Navy laments security agencies’ complicity in maritime crimes

By Amaechi Okwara
Asaba

Chief of Naval Staff, Vice Admiral Ibok Ibas, yesterday decried the complicity of security agencies in maritime crimes.
He stated this in Asaba, the Delta state capital, at the Nigerian Navy retreat 2015 with theme: “Nigerian Navy and Emerging Maritime Security challenges.”

He said the Nigerian Navy was significantly impacted wise by vices such as the “proliferation of illegal refineries, unregulated entry of ships into the maritime domain, ungoverned maritime space, and legal hurdles in enforcement prosecutor powers, weak level of institutional collaborations and possible resurgence of militancy in maritime environment.”
Delta state Governor, Senator Dr Ifeanyi Okowa, who declared the ceremony open, challenged the Navy to ensure effective maritime security.
Okowa decried high rate of piracy, crude oil theft, illegal bunkering, pipeline vandalism and other criminal activities in the nation’s maritime domain.
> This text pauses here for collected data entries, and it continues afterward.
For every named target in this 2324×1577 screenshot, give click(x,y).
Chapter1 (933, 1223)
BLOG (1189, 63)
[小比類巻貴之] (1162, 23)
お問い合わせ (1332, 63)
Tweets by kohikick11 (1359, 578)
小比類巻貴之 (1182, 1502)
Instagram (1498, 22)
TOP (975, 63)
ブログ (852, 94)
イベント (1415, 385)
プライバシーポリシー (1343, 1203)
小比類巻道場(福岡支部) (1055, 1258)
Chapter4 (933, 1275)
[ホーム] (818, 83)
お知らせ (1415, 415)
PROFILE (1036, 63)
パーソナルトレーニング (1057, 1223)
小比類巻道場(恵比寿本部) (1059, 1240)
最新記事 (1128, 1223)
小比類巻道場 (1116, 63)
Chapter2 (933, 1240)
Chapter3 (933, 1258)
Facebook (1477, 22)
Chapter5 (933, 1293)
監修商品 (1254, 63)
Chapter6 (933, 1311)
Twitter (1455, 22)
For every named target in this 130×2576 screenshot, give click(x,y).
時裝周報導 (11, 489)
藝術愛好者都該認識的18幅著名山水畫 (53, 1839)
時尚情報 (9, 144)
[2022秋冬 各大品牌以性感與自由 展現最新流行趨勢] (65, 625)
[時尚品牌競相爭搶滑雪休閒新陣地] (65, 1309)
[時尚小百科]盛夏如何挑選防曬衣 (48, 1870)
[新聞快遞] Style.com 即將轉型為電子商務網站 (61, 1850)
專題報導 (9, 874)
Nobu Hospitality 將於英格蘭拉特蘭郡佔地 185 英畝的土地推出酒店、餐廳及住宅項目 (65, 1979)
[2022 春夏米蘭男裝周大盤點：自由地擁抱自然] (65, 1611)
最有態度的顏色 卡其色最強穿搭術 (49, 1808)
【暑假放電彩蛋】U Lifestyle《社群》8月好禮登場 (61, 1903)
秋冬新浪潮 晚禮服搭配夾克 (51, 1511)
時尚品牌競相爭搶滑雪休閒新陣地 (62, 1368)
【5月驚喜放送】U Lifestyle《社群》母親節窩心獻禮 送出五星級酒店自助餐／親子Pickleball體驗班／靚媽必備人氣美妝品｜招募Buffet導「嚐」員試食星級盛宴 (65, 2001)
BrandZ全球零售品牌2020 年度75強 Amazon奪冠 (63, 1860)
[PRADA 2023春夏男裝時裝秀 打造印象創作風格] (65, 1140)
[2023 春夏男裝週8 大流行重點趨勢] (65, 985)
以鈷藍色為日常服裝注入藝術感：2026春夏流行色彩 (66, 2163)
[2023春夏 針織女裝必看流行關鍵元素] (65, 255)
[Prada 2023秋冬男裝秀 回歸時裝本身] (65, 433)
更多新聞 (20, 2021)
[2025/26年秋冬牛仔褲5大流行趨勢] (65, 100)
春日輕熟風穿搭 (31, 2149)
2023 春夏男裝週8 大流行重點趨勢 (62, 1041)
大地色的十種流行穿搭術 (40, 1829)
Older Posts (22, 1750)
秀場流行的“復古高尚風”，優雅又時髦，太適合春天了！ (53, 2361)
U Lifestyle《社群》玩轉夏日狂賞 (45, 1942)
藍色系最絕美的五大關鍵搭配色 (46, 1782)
He said: “It is an incontrovertible fact that maritime security and national prosperity are inextricably linked together; therefore, at this critical juncture in the nation’s history, I expect the Nigerian Navy to treat the issue of maritime security as a national emergency because today, the country is hanging precariously on a financial cliff owing to dwindling receipts to the Federation Account occasioned by the falling oil prices.
“Piracy in the Gulf of Guinea has continued to prosper; rampant crude oil theft, illegal bunkering and pipeline vandalism are still flourishing and Nigeria loses between 40, 000 and 100, 000 barrels (of crude oil) a day due to theft while illegal fishing (poaching) and pollution that threatens the local food supply is also thriving in addition to the fact that drug and human trafficking are enjoying a boom in the West African coastlines.”

Minister of Defence, Muhammad Mansur Dan-Ali, whose address was read by General Gabriel Olonisakin, said Nigeria was contending with different security challenges and that the Nigerian Navy had the responsibility to synergise strategies to tackle the security challenges in the maritime domain.